Embora o Haiti seja rico em minerais tais como a bauxita, o cobre e
ouro, sua exploração é reduzida e
em geral beneficia empresas estrangeiras. O comércio com os vizinhos
da América Central e do Caribe é de
pouca significação; membro do Caricom [Comunidade do Caribe], sua
participação nele ainda é limitada.
Seria um engano, no entanto, considerar a economia e as condições de
vida do povo como os únicos fatores
da instabilidade política do Haiti.
Sua história política tem muito a ver
com a violência que impera hoje no
país. Desde o início houve uma dissociação entre as classes dominantes
(camadas dirigentes e seus asseclas)
e a grande maioria do povo haitiano.
Com o passar do tempo, o hiato entre Estado e nação só tendeu a se
acentuar.
Governos se sucederam uns aos
outros, incapazes de incorporar a
grande maioria da população e de
melhorar suas condições de vida,
que passaram a ser cada vez mais insuportáveis. Com a migração do
campo para as cidades e a multiplicação das favelas, estas se tornaram
focos de violência urbana.
A ocupação norte-americana do
Haiti (1915-34) agravou a situação, e
os projetos de reforma que a acompanharam foram abandonados. Governos fortes, ditadores, demagogos, apoiados por governos estrangeiros ou levados ao poder por movimentos populares, têm se sucedido na história do Haiti. A base do
poder é a violência. Todo mundo se
lembra do famoso François Duvalier
[1907-71], o Papa Doc, cuja dinastia
governou o país de 1957 a 1986
-época em que os "tonton-macoutes" [exército privado de Duvalier]
perseguiam a oposição e espalhavam o terror entre a população.
O poder se manteve à custa de corrupção e violência indiscriminada.
Os códigos tradicionais, que limitavam a violência contra mulheres,
crianças e velhos, caíram por terra. A
Guerra Fria serviu para justificar a
violência. Durante esse período, as
instituições civis perderam sua autonomia e se transformaram em instrumentos do Executivo (mídia,
igrejas, escolas, o Legislativo e o Judiciário). O Estado tornou-se fonte
de enriquecimento pessoal.
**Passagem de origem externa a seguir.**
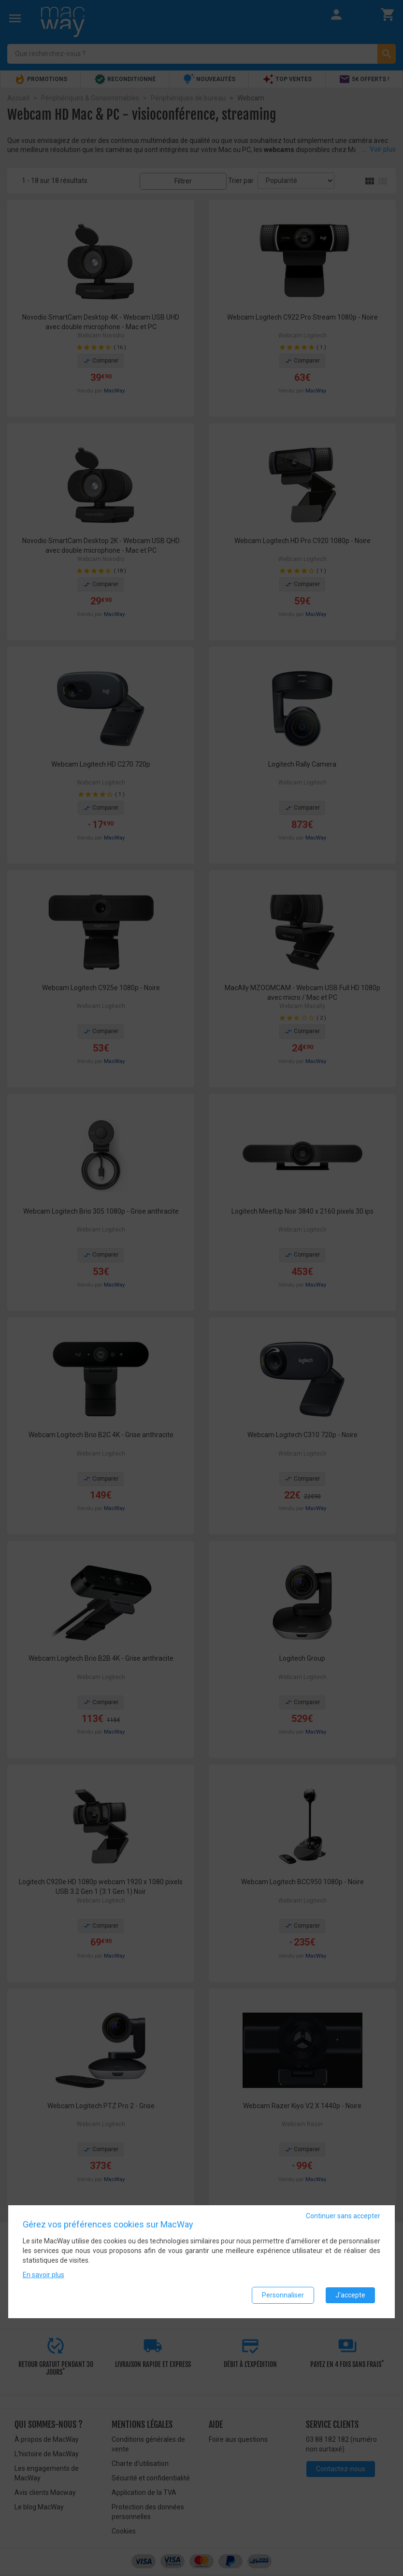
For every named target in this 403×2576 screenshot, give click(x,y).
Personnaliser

A oposição foi perseguida e dizimada. O Estado dissociou-se da nação.
Sopro de democracia
Esse período de corrupção, violência e autoritarismo levou ao desenvolvimento desequilibrado, com o
enriquecimento de 5% da população e o empobrecimento da maioria,
vitimada pela inflação, pelo aumento crescente de impostos e assolada
pelo desemprego urbano, e se criou
uma situação insustentável, levando
ao afastamento de Jean Claude Duvalier [Baby Doc, presidente entre
1971 e 1986] do poder em 1986.
Desde então, abriu-se um período
de grande agitação e de renascimento das forças democráticas. A herança dos anos anteriores, no entanto,
persistiu. Com a eleição de Jean-Bertrand Aristide [eleito presidente em
1990 e em 2000], houve um sopro de
esperança. Seu afastamento [em fevereiro de 2004] abriu um novo período de crise e agitação, que levou à
intervenção das Nações Unidas. Foi
nessas condições que tropas brasileiras foram chamadas para assegurar
a ordem no Haiti.
Considerando a história desse
país, é bem provável que grande parte da população se ressinta da interferência de tropas estrangeiras em
seu território. Tropas de "pacificação" sempre encontram resistência,
e sua função é ingrata. Dadas a situação de miséria e a violência endêmica que imperam nessa região, a situação é ainda mais difícil.
Emília Viotti da Costa é professora emérita
da USP e da Universidade Yale (EUA), autora
de "Coroas de Glórias, Lágrimas de Sangue"
(Companhia das Letras), entre outros livros.